One of the annoying features of building a web company is that having the right idea is not enough. You have to have it at the right time.
A case in point from the Morgan Stanley Dean Witter European Internet Report of June 1999:
“As of 6/9/99, Boo.com had yet to launch it’s website, but has been getting a reported 60,000 hits a day in anticipation of it’s much publicised launch. Boo has promised to feature leading edge 3-D imagery of its offerings, superior customer service(complete with Miss Boo, a cyber-sexy fashion consultant/customer service rep) and delivery capability forhigh-end sportswear, footwear and outerwear, as well as sports, culture and style – but no discounts on retail prices”.
I know that this report came out just before the frenzied peak of the dot com boom, because I was enjoying/enduring an IPO at the time. Looking back, there are a few things that stand out apart from the two obvious reasons for failure (they were spending money too fast and they were launching a product that was designed for 2014 internet speeds, not 1999 internet speeds). First, they ‘sort of’ got the idea right and definitely got the timing wrong. But that ‘sort of’ got it right is almost as important as the timing. Who needed a 3-D depiction of the clothes that was so bandwidth heavy? Who needed a cyber-sexy fashion consultant? I mean I get away reasonably well on my own walking into a real shop and buying something without someone providing fashion advice (those of you who know me – no comment required on that last statement).

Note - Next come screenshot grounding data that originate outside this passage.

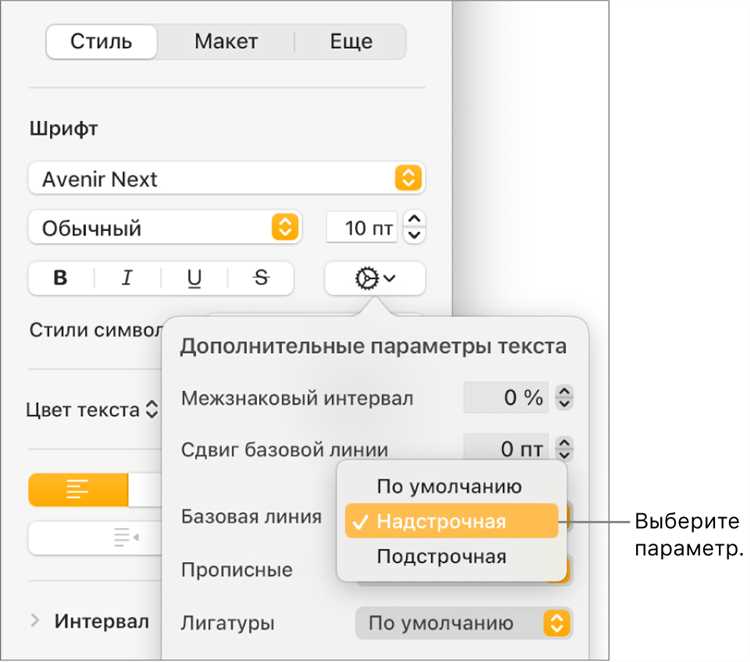Toggle bold formatting button
The height and width of the screenshot is (662, 750).
(61, 279)
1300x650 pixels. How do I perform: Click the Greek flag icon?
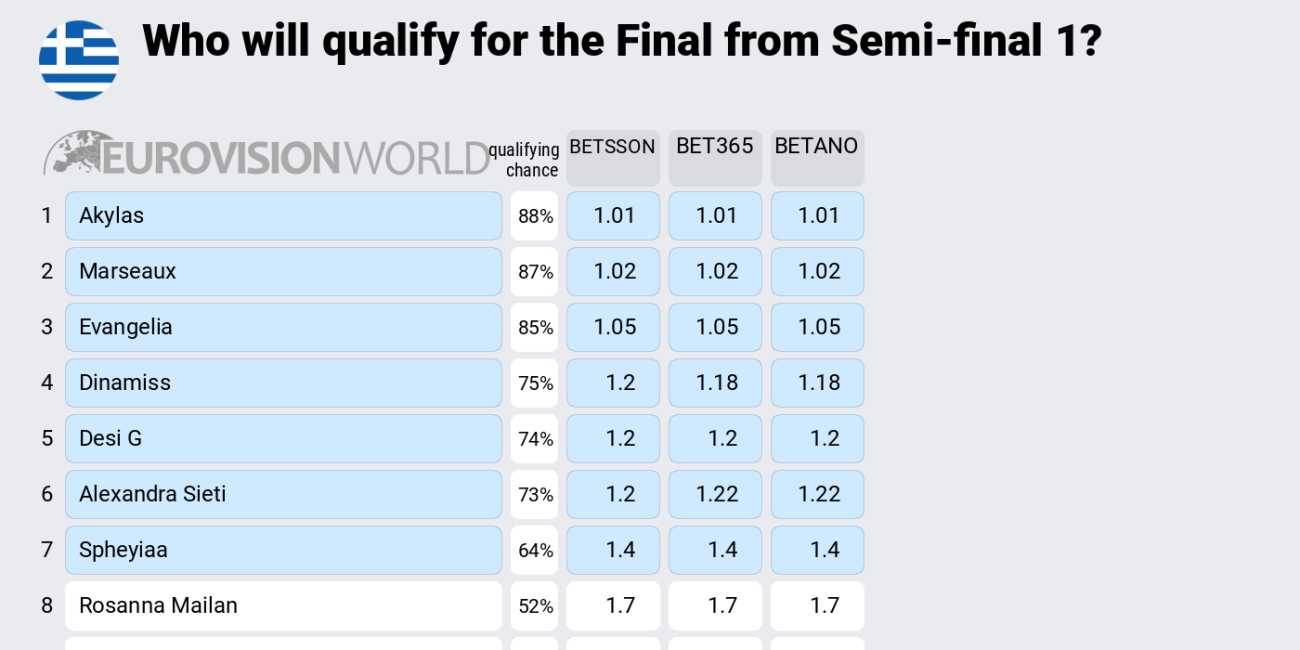79,60
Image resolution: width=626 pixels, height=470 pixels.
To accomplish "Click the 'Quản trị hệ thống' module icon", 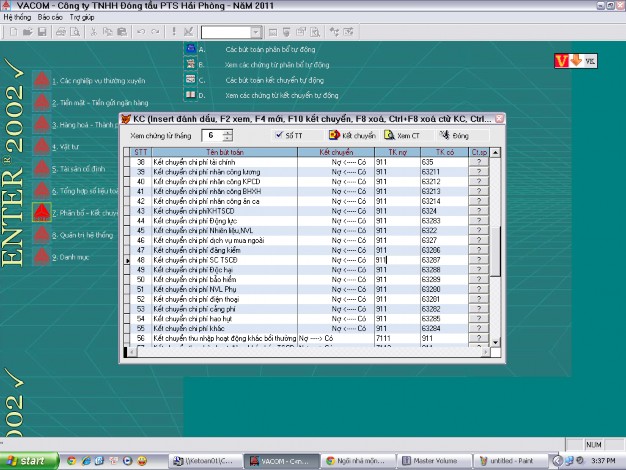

It seems to me that more important than getting their timing wrong was the fact that they didn’t understand what they were trying to do. What would the customer value? Was it speed, was it convenience, was it access to otherwise unreachable goods? Amazon succeeded because it was good at raising investment money and it (really) understood what the customer might value. Everything else got dropped.
So it seems to me that whilst timing is important, what is more important is understanding the attributes of the product that a customer really values and dispensing with everything else. Pretty basic marketing, I suppose.
It seems that there is life after death in the software industry. Reincarnation is possible. It has always been my assumption that software companies took themselves off into a corner to die if they were overtaken by the next big thing. Or more likely if the NBT that overtook them was itself overtaken by a NBT. But it seem that software companies go to the same place that all other companies go when they are on the wrong side of the technology adoption curve – private equity. TibCo seems to be the latest in a string of companies to follow this path. Skype went to private equity and then on to Microsoft (my old B-School professor always claimed that Microsoft were in fact a bank).
Now it’s industry wisdom that it’s easier to write new code than renovate old code. Actually, it’s not just industry wisdom, it IS easier to write new code. So I’m guessing that these companies are not being snapped up for their technology. More like their income streams. Cut the R&D budget, ramp up the marketing, tighten up the contracts. You know the sort of thing. Except that this is so counter cultural to the technology industry that I wonder what it’s like to operate in this kind of environment? One of the things that I’ve noticed is that many of the mature companies still pay pretty well. If you’re a middle aged marketing type, you’re much better off working in an organisation in decline that’ll pay you a hundred grand a year than you are hanging out with the hipsters in Shoreditch for 40k. Particularly as you won’t be enjoying the side benefits: the social life and sense of being cool.
Or maybe it’s more a function of a maturing industry. Maybe tech is just that …. just another industry.